4
votes

We are using periodic event time window with watermark. We have currently 4 parallel tasks in our Flink App.

During the streaming process, all the 4 tasks' watermark values must be close to trigger window event.

For example;

Task 1 watermark value = 8

Task 2 watermark value = 1

Task 3 watermark value = 8

Task 4 watermark value = 8

Task 2 is waiting for log to update its watermark. However, the condition can occur before Task 2's update and we want to fire the window event before it.

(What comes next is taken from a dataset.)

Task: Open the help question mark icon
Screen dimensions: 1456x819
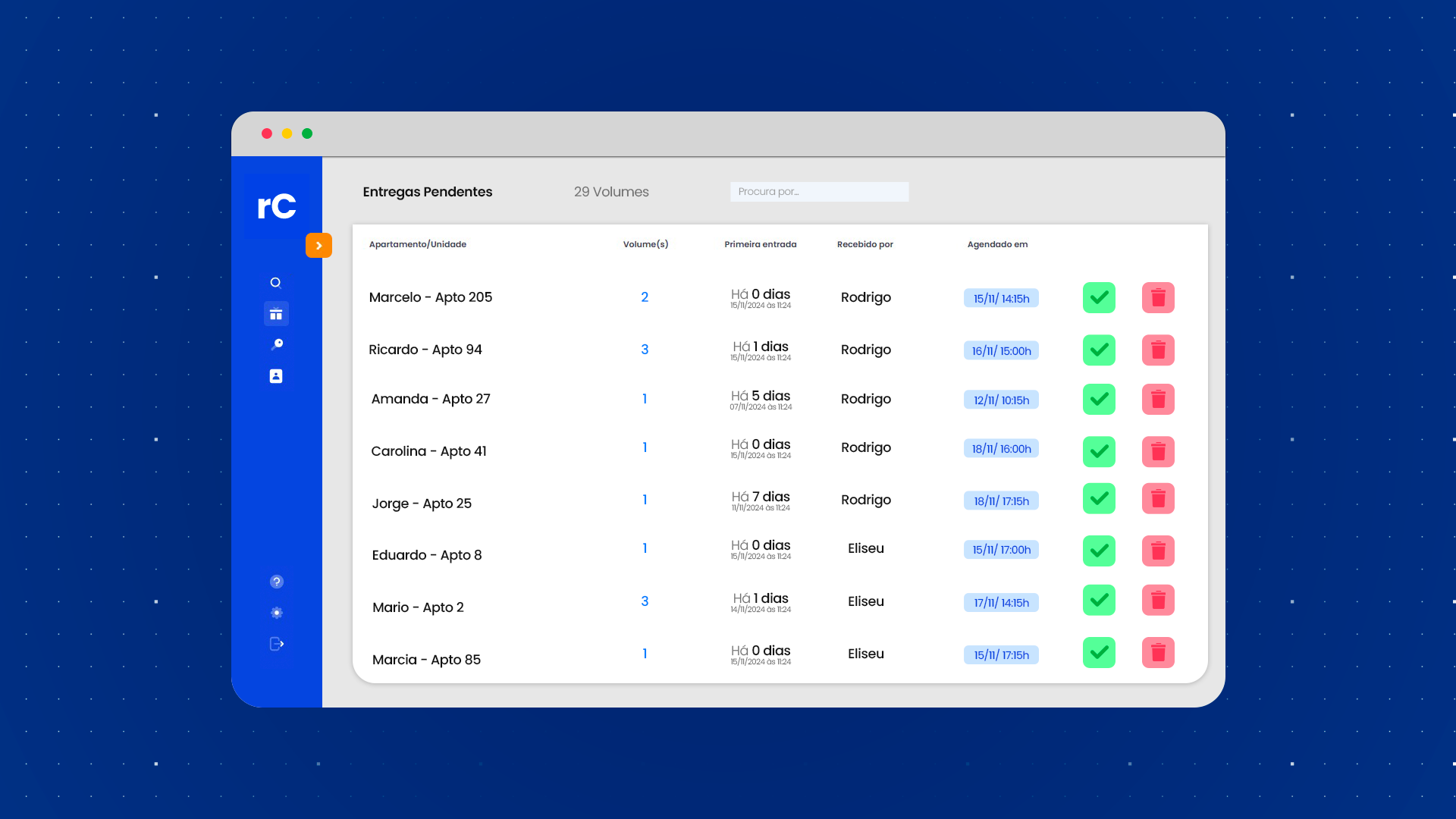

Is there any mechanism to align all the parallel tasks' watermarks or fire the window event without waiting for other tasks?

1
I does not make much sense to align watermarks across parallel tasks. The idea of watermarks is to signal that no more elements with a lower timestamp can arrive. If the one of your tasks hasn't seen a watermark of value 8 then this means that elements with a timestamp with 2-8 can still arrive. Maybe you should switch to processing time to achieve your goal. But here again, there is no synchronization between the individual tasks running on different machines.Till Rohrmann
Hi @TillRohrmann , thank you for your answer. We have a scenario like this: Suppose that there are messages. We keyBy these messages by their sender. If there are 3 senders which are same person, we produce alert. In the example above, we can not produce alert because to produce alert the task which has watermark 2 needs to be updated. Because of the second task, window will not fired until a new log.Ozan Deniz
I think you got the concept of keyBy a bit wrong. If you want to look for 3 senders which are the same person, then you should keyBy the person and then simply use a count window to generate the alerts. Maybe you also wanna filter out duplicate senders for the same person.Till Rohrmann
But we need to consider also the event time. For example 3 senders in 10 minutes(event time not process time).Ozan Deniz
Then you can use an event time window with a custom trigger which fires when it has seen 3 elements.Till Rohrmann

1 Answers

0
votes

This was already answered in the comments by @Til Rohrmann, main answer:

If you want to look for 3 senders which are the same person, then you should keyBy the person and then simply use a count window to generate the alerts. Maybe you also wanna filter out duplicate senders for the same person.

Followup question:

But we need to consider also the event time. For example 3 senders in 10 minutes(event time not process time)

Followup answer:

Then you can use an event time window with a custom trigger which fires when it has seen 3 elements.

I suppose the critical conclusion is: If you want to trigger a count of something, keyBy that field.